For every Up, there is a down, and now that 3D has returned in its latest in-your-face incarnation, animation will thrash itself to the limit.

Thankfully, Toy Story 3 has not a shred of cynicism or exploitation attached it to it (well, as long as you ignore the splurge of wearisome television adverts). In truth, the new ingredient, the Toy Story 3D experience, is anything but essential to enjoying a film of traditional, old-fashioned strengths: good story-telling with goodies, baddies and a theme that plays on the heartstrings while celebrating friendship and loyalty.

Add visual and verbal humour that appeals to children and adults alike, and action sequences with the panache of Raiders Of The Lost Ark, and director Lee Unkrich and his design team have delivered a witty, moving winner.

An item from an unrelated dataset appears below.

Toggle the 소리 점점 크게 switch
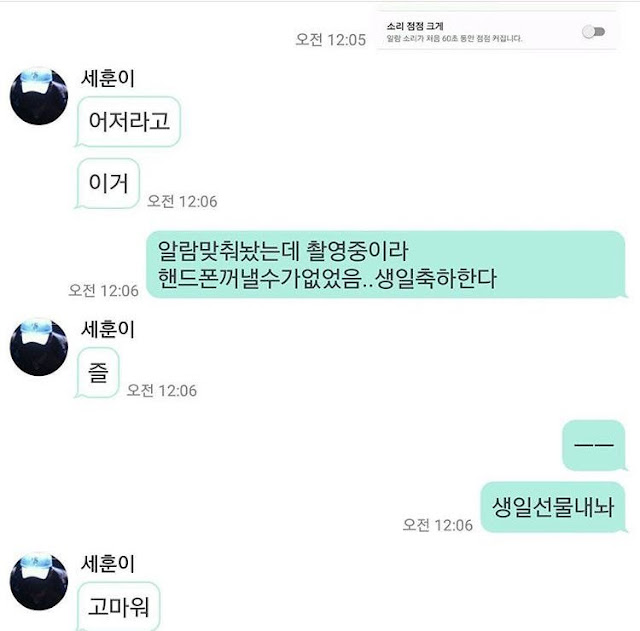The width and height of the screenshot is (640, 631). [593, 32]

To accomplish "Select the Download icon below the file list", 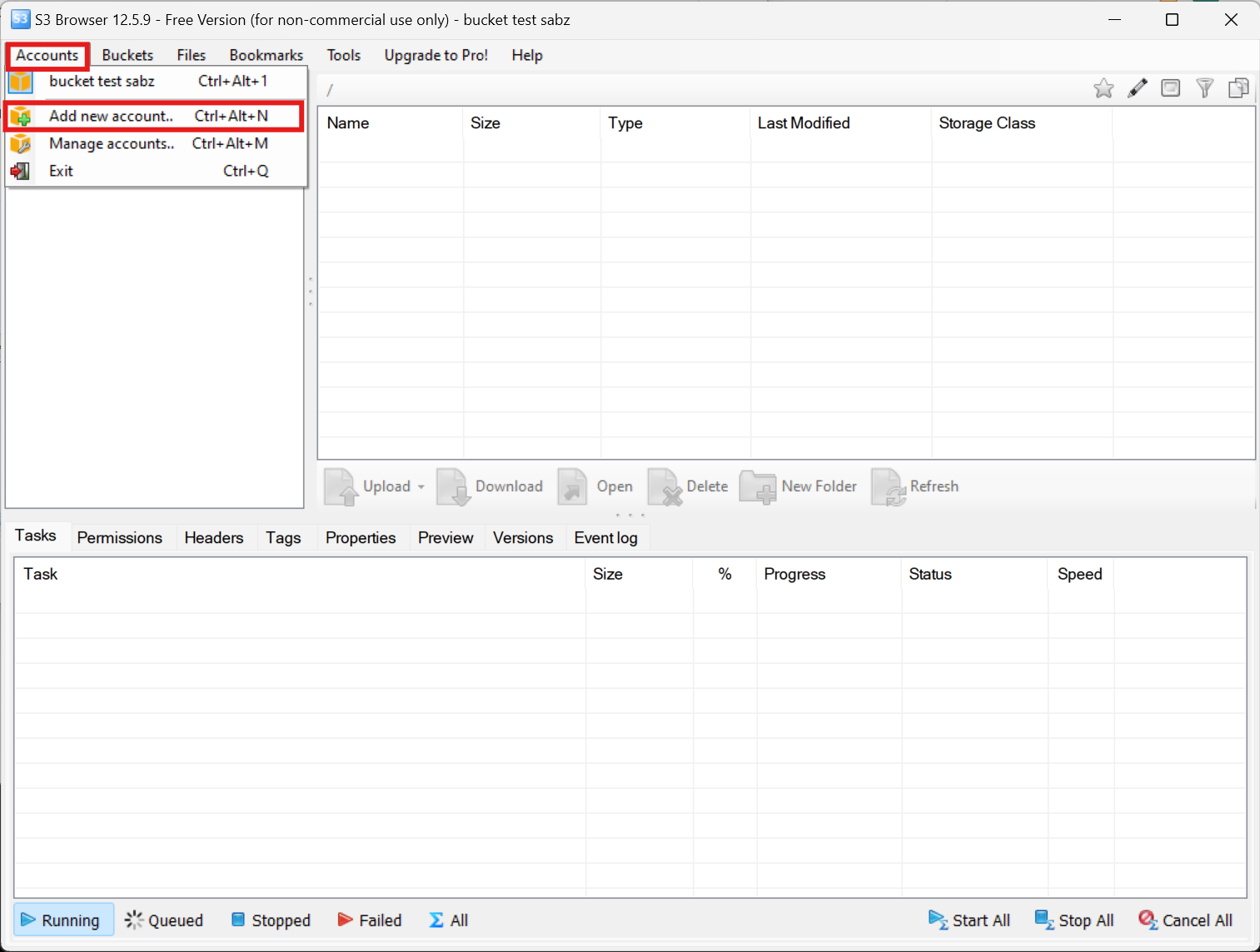I will (491, 486).
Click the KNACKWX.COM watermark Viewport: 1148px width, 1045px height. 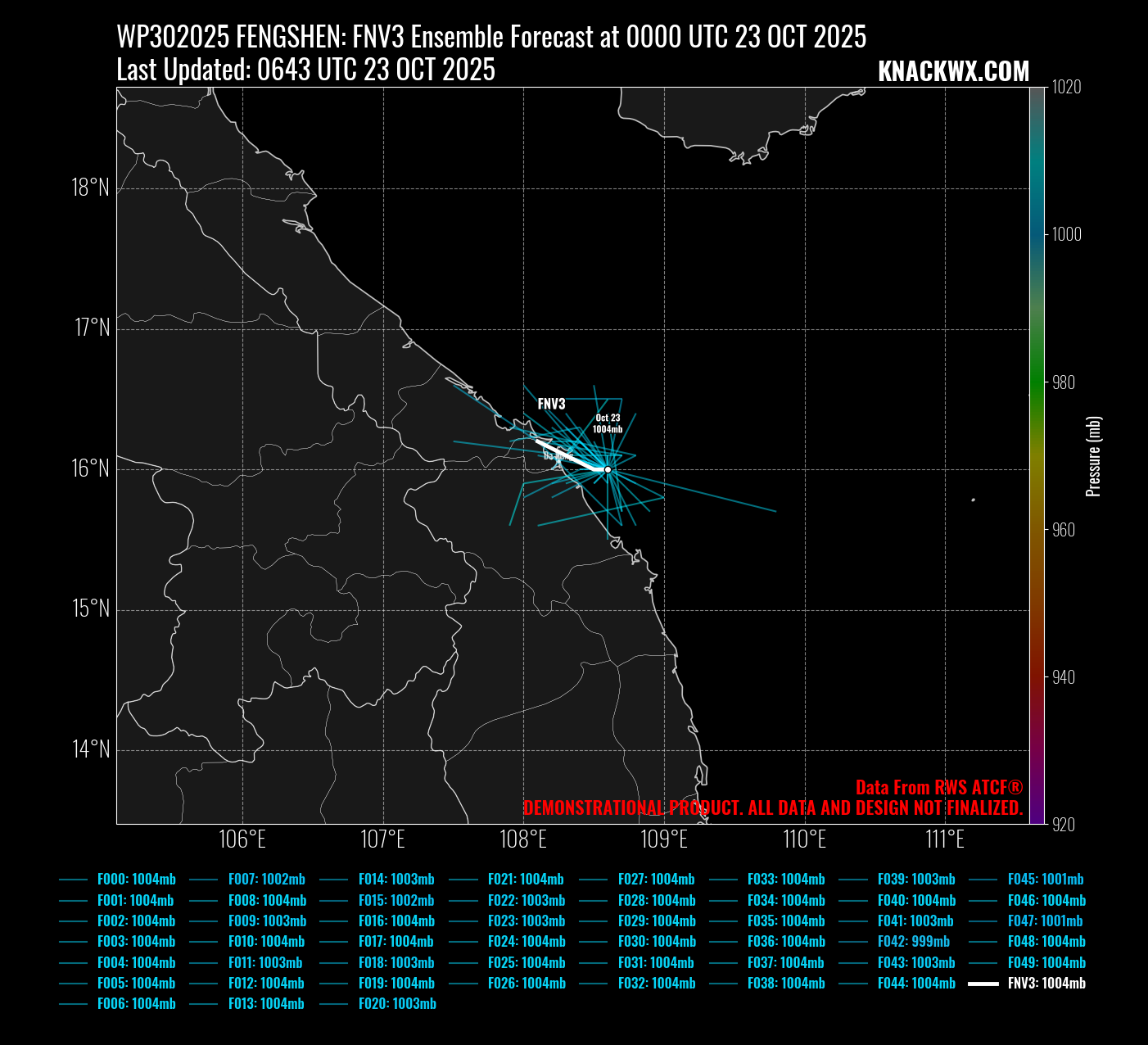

Fifteen years on, doting owner Andy is all grown up and ready to set off to college, packing away his past in the attic, leaving the toys redundant. Except that Andy’s toys end up being relocated as hand-me-downs for a group of over-excitable tots in the Sunnyside day-care centre.

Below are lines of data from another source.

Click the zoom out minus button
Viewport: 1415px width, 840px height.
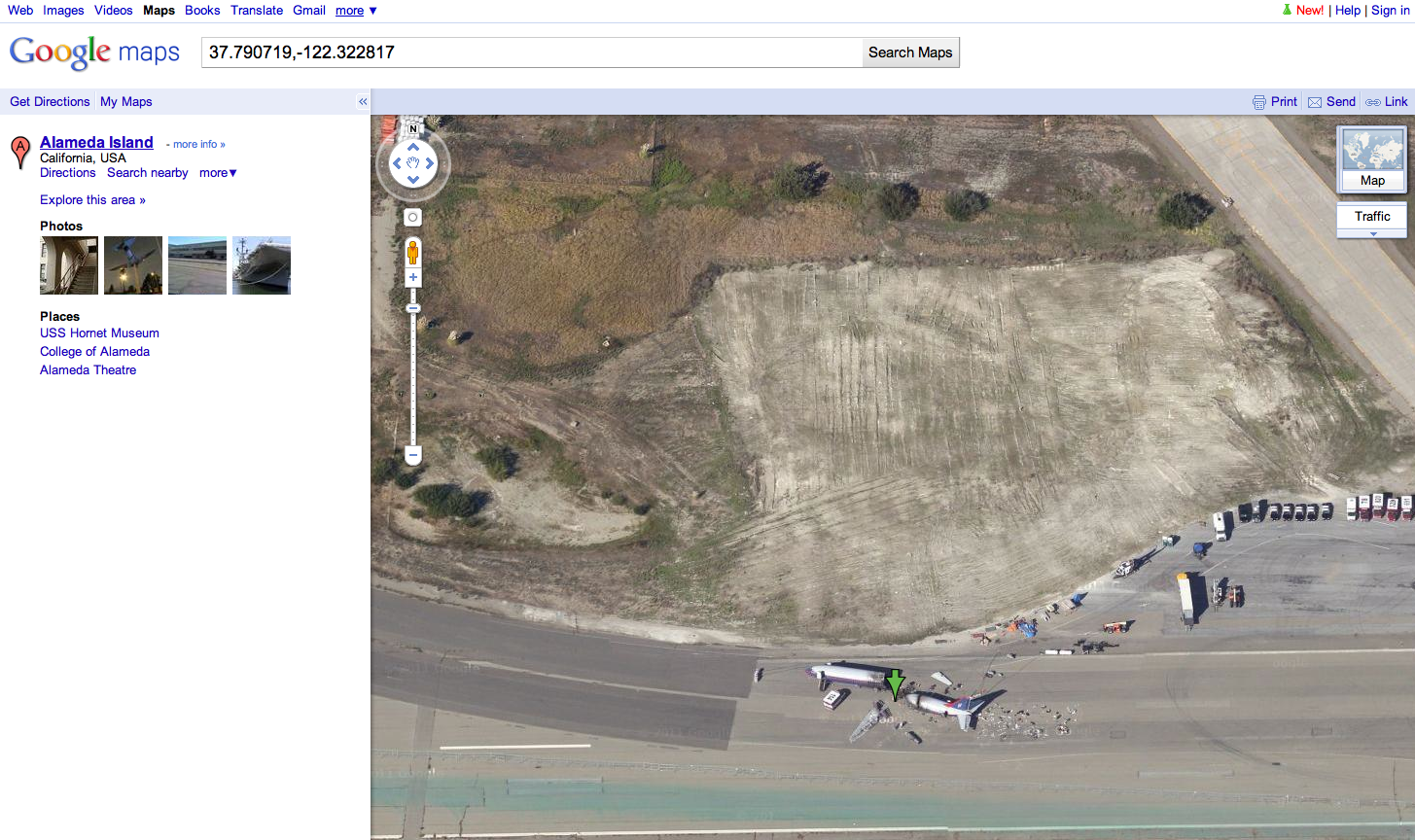point(413,455)
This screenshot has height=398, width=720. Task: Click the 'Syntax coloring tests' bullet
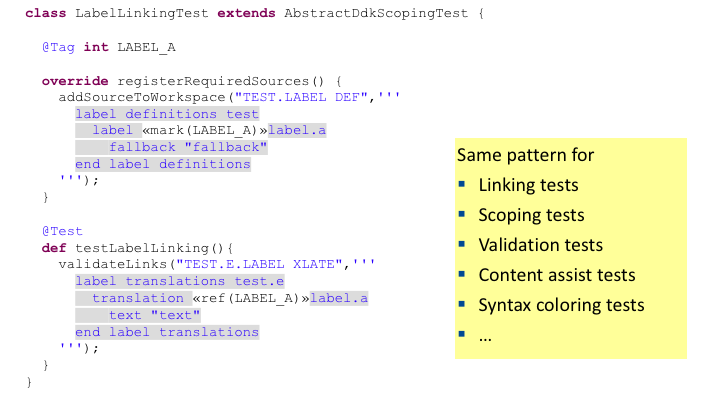(x=561, y=305)
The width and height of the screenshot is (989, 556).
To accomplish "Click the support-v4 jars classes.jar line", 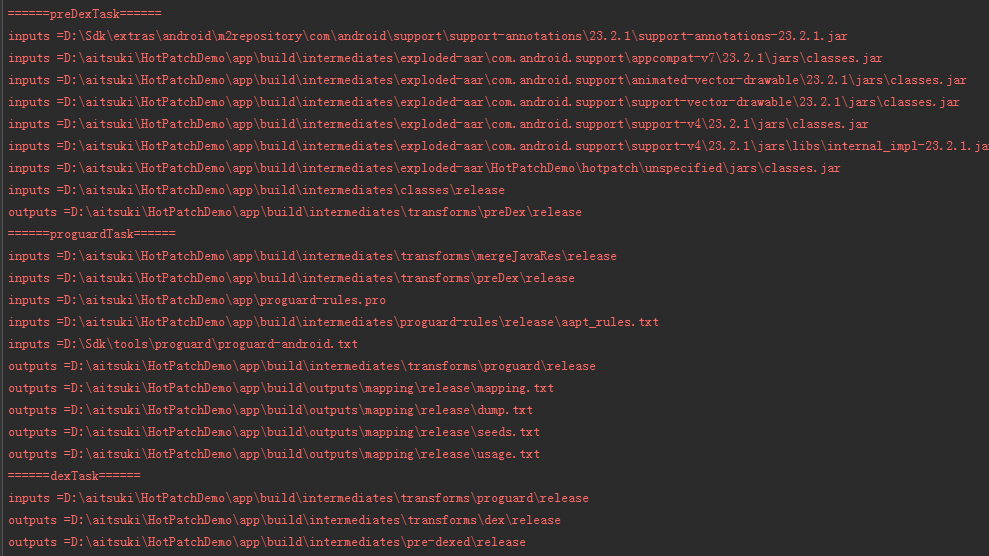I will (x=438, y=124).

Can Woody (still voiced by a swell Tom Hanks, of course) and Buzz lead the usual suspects back home, or will Sunnyside turn out to be anything but sunny, thanks to the rotten regime run by a spurned strawberry-smelling bear?

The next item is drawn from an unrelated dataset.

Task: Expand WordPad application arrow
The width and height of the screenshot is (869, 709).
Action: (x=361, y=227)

So begins an escape venture that encompasses new characters such as clothes-loving Ken and a no-nonsense Barbie, as well as new facets to Buzz (Tim Allen), who is transformed gloriously into a dancing Spanish love machine a la Antonia Banderas.

The camaraderie in the face of adversity is the stuff of westerns; no favourite character misses out on a star turn (watch out for Mr Potatohead’s remarkable capacity for reinvention); and, without being heavy, there is a rare sense of decency, honour and selflessness, in Woody in particular, that would not go amiss in Hollywood blockbusters.

The Pixar animation, it almost goes without saying, it still streets ahead too.